Screenshot grounding data:

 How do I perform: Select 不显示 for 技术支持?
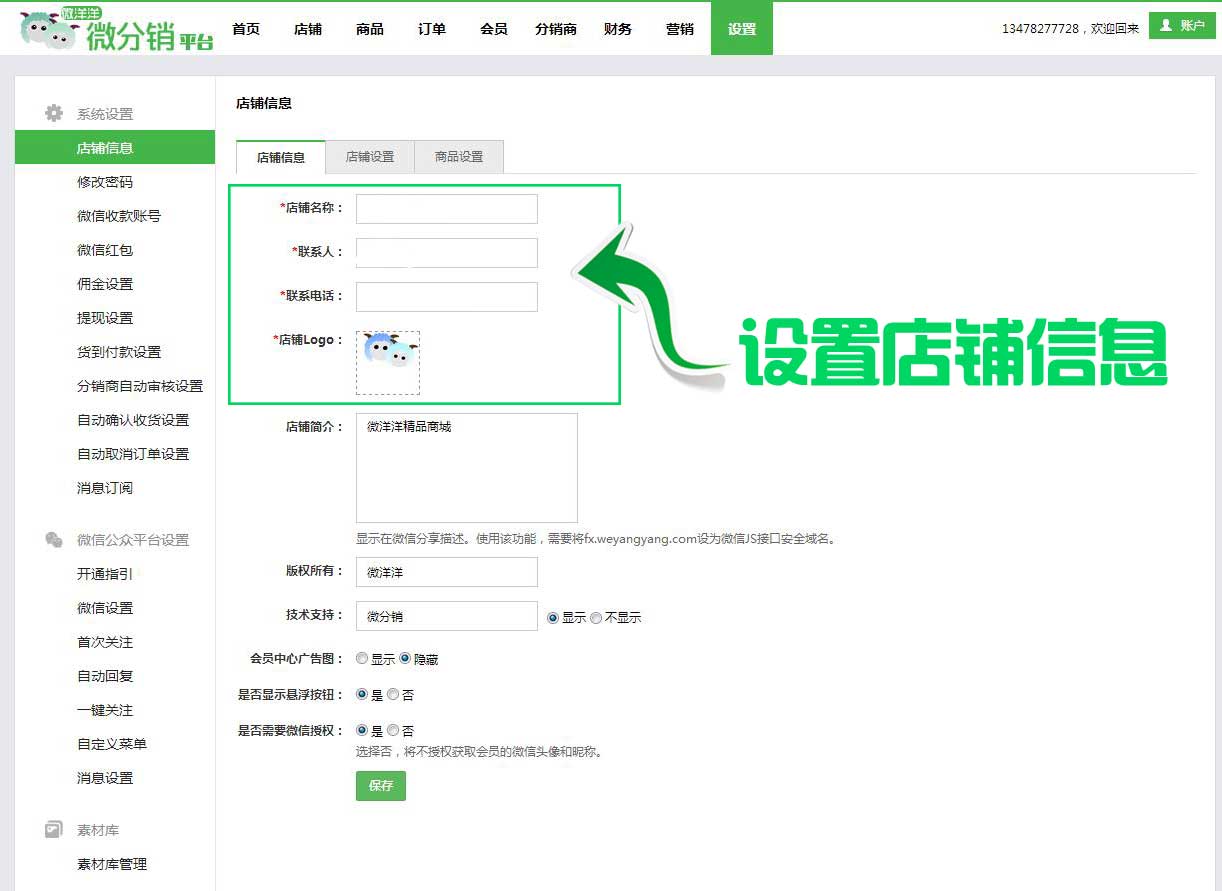tap(596, 618)
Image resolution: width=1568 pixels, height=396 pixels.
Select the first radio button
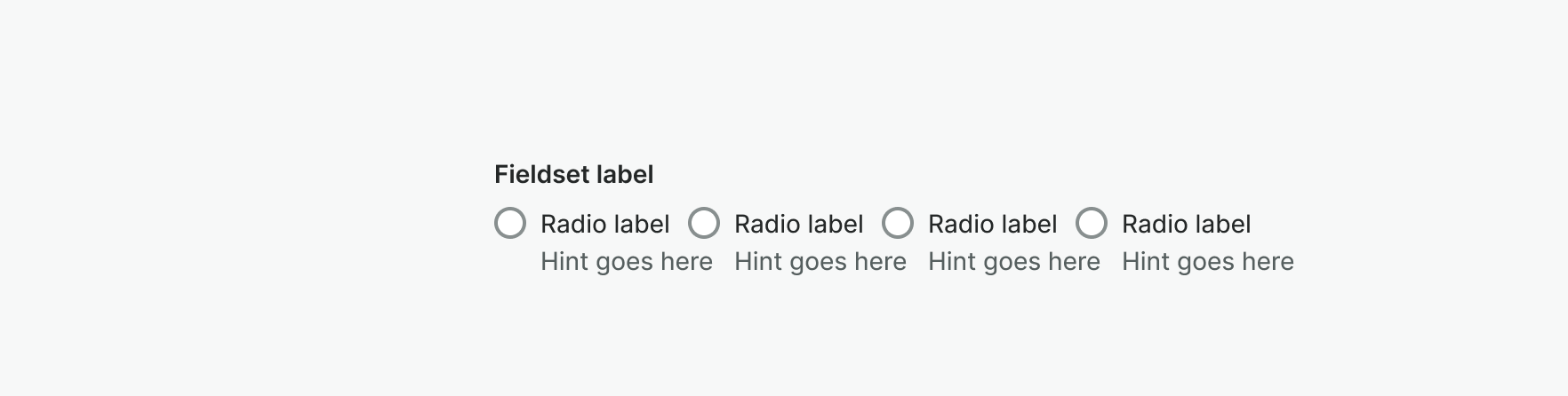pyautogui.click(x=510, y=223)
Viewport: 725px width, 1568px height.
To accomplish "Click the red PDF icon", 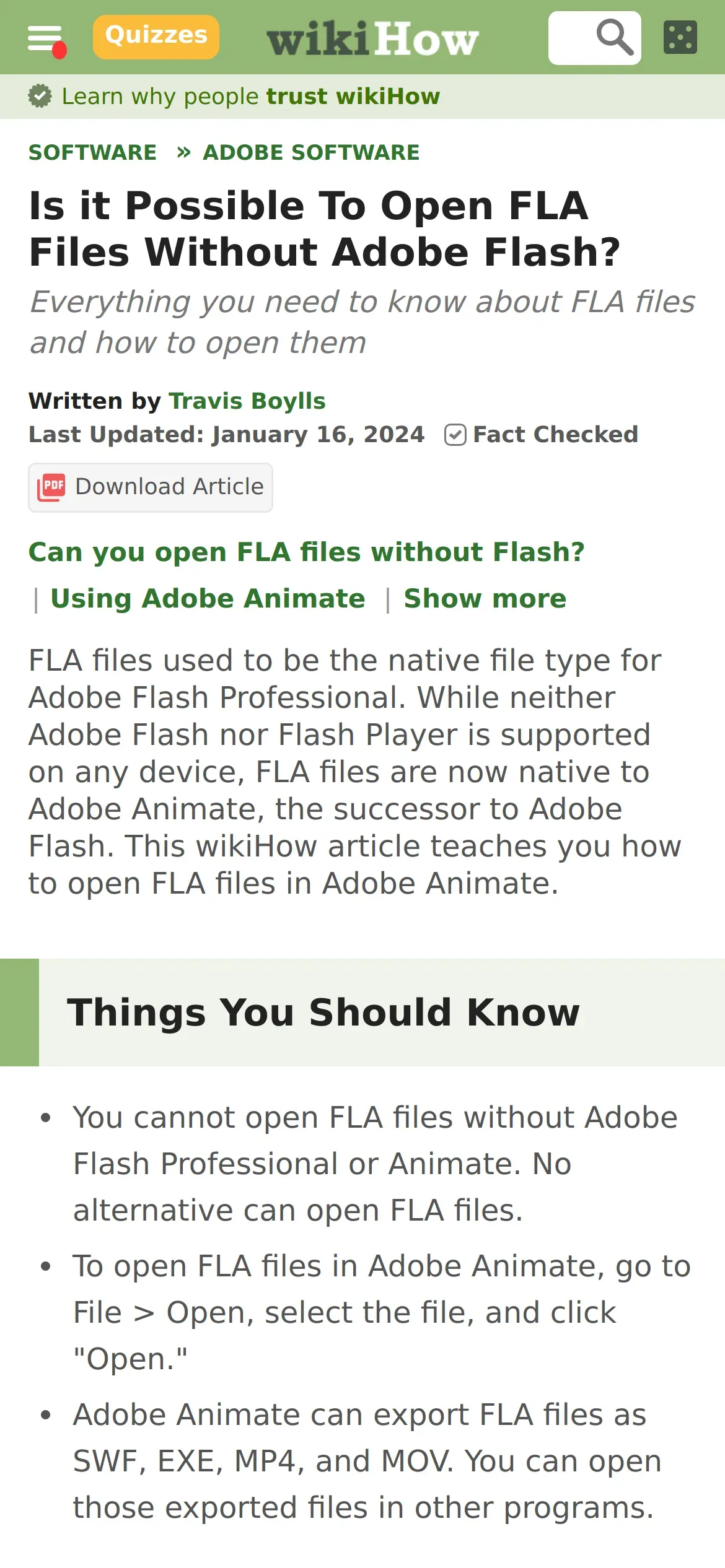I will [x=51, y=487].
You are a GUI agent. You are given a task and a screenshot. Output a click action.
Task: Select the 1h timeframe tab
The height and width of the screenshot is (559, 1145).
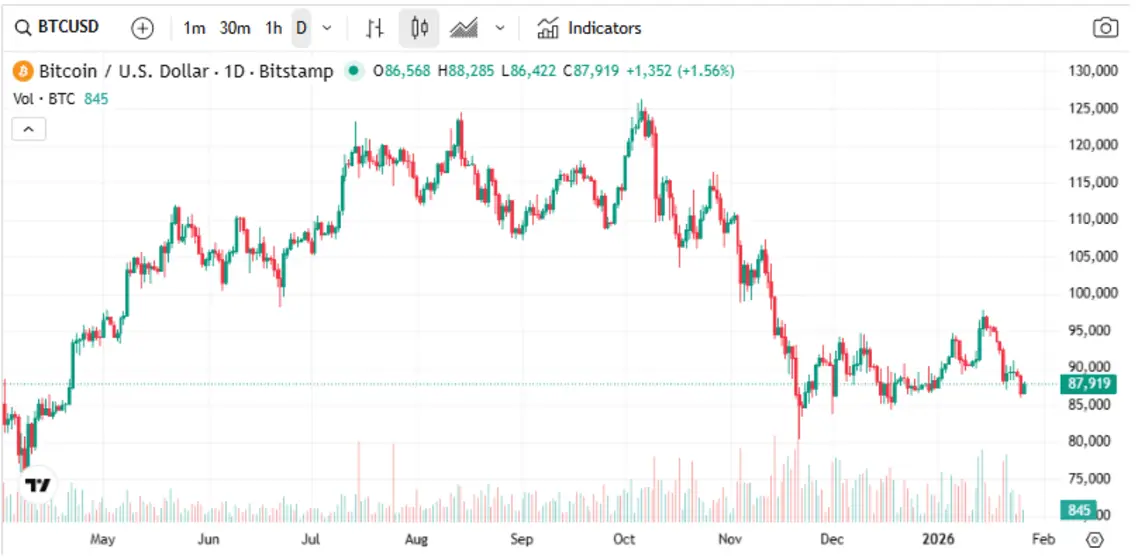(x=274, y=28)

- _Work instructions_
Going from the line holding "The height and" to the last line of the data above, reproduce every line exactly, both included, with the pictures omitted.

- _Answer to this problem_
The height and width of the screenshot is (559, 1145).
(x=274, y=28)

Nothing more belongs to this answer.